As in Chapter 1, we have a null hypothesis that defines a situation (and model) where all the groups have the same mean. Specifically, the null hypothesis in the general situation with J groups (J≥2) is to have all the true group means equal,

H0: μ1 =... = μJ.

This defines a model where all the groups have the same mean that we can define in terms of a single mean, μ, for the ith observation from the jth group as γij = μ + εij. This is not the model that most researchers want to characterize their study as it implies no difference in the groups. There is more caution required to specify the alternative hypothesis with more than two groups. The alternative hypothesis needs to be the logical negation of this null hypothesis of all groups having equal means; to make the null hypothesis false, we only need one group to differ but more than one group could differ from the others. Essentially, there are many ways to "violate" the null hypothesis so we choose some delicate wording for the alternative hypothesis when there are more than 2 groups. Specifically, we state the alternative as

HA: Not all μj are equal

or, in words, at least one of the true means differs among the J groups.

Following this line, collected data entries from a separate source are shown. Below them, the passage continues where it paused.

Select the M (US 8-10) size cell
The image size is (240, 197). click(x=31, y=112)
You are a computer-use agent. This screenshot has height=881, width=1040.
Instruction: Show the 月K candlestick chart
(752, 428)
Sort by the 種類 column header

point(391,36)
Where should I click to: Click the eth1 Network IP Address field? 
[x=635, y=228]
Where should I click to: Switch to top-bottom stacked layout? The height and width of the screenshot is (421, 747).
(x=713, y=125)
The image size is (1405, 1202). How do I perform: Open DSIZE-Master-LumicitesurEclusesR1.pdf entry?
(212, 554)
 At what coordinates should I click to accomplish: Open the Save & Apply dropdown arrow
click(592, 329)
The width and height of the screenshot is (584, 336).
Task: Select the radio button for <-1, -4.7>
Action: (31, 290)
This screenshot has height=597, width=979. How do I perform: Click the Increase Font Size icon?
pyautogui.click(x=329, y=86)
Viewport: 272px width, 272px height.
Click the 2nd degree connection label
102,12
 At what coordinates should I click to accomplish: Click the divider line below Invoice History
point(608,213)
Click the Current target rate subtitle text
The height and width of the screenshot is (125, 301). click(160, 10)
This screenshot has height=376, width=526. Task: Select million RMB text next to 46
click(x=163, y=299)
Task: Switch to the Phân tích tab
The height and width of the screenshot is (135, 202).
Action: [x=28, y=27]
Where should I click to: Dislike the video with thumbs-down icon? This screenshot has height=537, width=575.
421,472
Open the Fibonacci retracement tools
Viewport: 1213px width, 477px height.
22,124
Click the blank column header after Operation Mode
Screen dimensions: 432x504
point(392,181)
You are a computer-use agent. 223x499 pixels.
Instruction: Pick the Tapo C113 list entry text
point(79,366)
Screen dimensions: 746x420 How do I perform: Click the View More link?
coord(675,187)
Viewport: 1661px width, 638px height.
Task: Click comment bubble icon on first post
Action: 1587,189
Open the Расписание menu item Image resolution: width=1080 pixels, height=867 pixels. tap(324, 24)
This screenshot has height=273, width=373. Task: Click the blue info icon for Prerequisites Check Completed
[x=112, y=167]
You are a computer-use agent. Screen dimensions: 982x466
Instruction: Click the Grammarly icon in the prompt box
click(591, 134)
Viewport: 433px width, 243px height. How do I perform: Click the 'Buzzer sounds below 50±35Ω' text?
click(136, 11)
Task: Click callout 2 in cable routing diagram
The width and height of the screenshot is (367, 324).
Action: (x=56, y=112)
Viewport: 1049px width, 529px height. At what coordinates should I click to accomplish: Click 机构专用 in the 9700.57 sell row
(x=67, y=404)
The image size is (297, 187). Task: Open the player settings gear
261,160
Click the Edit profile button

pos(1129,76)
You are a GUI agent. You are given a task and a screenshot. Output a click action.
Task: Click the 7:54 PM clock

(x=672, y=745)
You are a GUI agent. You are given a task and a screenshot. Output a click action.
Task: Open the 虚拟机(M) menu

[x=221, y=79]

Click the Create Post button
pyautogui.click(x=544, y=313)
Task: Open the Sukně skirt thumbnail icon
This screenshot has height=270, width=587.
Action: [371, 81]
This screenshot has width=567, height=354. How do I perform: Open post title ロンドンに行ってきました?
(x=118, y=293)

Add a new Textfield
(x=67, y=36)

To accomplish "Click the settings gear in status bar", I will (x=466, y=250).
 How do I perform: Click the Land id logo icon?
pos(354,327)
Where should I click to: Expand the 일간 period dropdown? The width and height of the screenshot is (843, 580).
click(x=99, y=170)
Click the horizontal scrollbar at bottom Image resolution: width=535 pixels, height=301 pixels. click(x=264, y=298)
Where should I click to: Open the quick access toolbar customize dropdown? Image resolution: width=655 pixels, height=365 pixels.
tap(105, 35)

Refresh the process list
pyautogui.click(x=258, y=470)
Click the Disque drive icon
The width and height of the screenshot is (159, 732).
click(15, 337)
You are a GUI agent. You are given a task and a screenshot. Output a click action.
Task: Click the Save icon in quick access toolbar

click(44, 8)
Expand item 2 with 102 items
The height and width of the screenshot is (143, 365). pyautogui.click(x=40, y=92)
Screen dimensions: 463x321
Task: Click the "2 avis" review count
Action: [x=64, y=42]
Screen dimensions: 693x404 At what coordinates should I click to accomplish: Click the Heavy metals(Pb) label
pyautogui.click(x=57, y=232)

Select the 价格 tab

You will be attracted to trying to say that all means are different in the alternative but we do not put this strict a requirement in place to reject the null hypothesis. The alternative model allows all the true group means to differ but does require that they differ with

γij = μj + εij.

This linear model states that the response for the ith observation in the jth group, γij, is modeled with a group j (j=1,...,J) population mean, μj, and a random error for each subject in each group, εij, that we assume follows a normal distribution and that all the random errors have the same variance, σ2. We can write the assumption about the random errors, often called the normality assumption, as εij~N(0,σ2). There is a second way to write out this model that will allow extensions to more complex models discussed below, so we need a name for this version of the model. The model writtern in terms of the μj's is called the cell means model and is the easier version of this model to understand.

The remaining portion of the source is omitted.